I was invited to the launch of the Royal Society for Public Health this afternoon. This new Royal Society is dedicated to the promotion and protection of collective human health and wellbeing. It will advise on policy development, provide education and training services, encourage scientific research, disseminate information and certify products, training centres and processes.

Professor Alan Maryon-Davis in the inaugural chair and the chair elect from April 2009 is Dr Selwyn Hodge. Professor Richard Parish is the chief executive.

Held at the Royal College of Obstetricians and Gynaecologists, many key leaders participated, including:

-    Dame Suzi Leather, chair of the Charity Commission
-    Sir Derek Wanless, author of Securing our Future Health (2002) and Our Future Health Secured? (2007)
-    Sir Ronald De Witt, chief executive of Her Majesty’s Courts Service and executive director of the Department of Constitutional Affairs corporate board
-    Professor Mala Rao, RSPH Ambassador to India
-    Dr Fiona Adshead, Deputy Chief Medical Officer
-    Dr Linda Degutis, president, American Public Health Association
-    Dr Georges Benjamin, chief executive, American Public Health Association

Hazel Stuteley OBE introduced herself as a ‘Sir Derek Groupie’, resulting in the first of many laughs during her presentation. And between the jokes, Hazel gave us a number of very serious messages. She reminded us of the famous Mary Mead quotation, ‘never doubt that a small group of thoughtful committed citizens can change the world. Indeed, it’s the only thing that ever has’.

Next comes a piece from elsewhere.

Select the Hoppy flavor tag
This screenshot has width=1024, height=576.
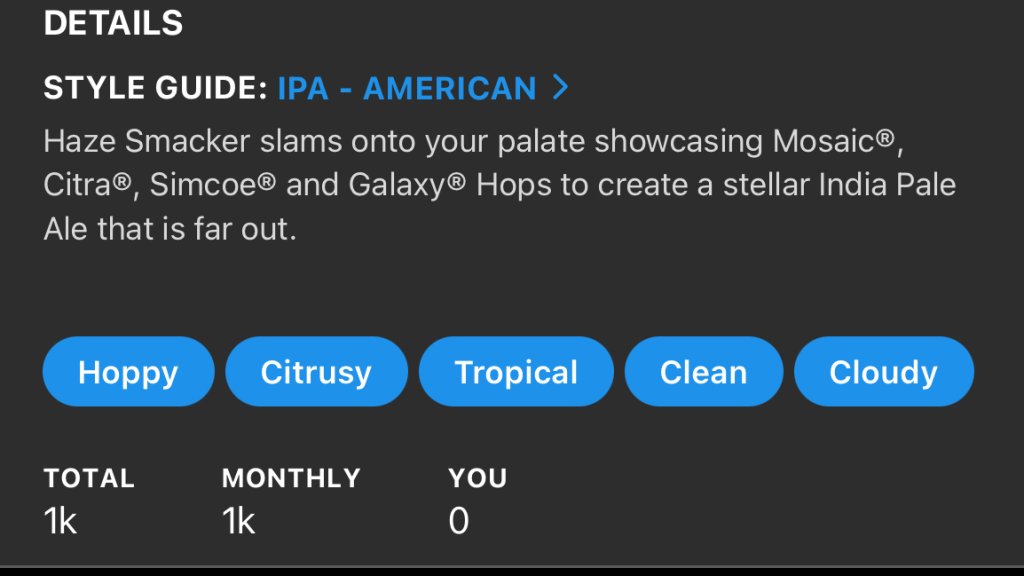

Hazel told us of how a small group of thoughtful committed citizens in England’s poorest County (Cornwall) did just that ……. in Falmouth. In a true example of multiagency working (health, police, education), significant reductions were achieved in asthma, teenage pregnancies and postnatal depression. There were big improvements in child protection. This and much more was achieved with excellent value for money too – less than 50 pence a day, for each resident.

The Royal Society for Public Health is the result of a merger between the Royal Society of Health and the Royal Institute of Public Health. Membership of the new Royal Society includes professionals from health protection, environmental health, the health professions including medicine, health & safety, food hygiene, nutrition, health promotion, teaching, research, social care and more.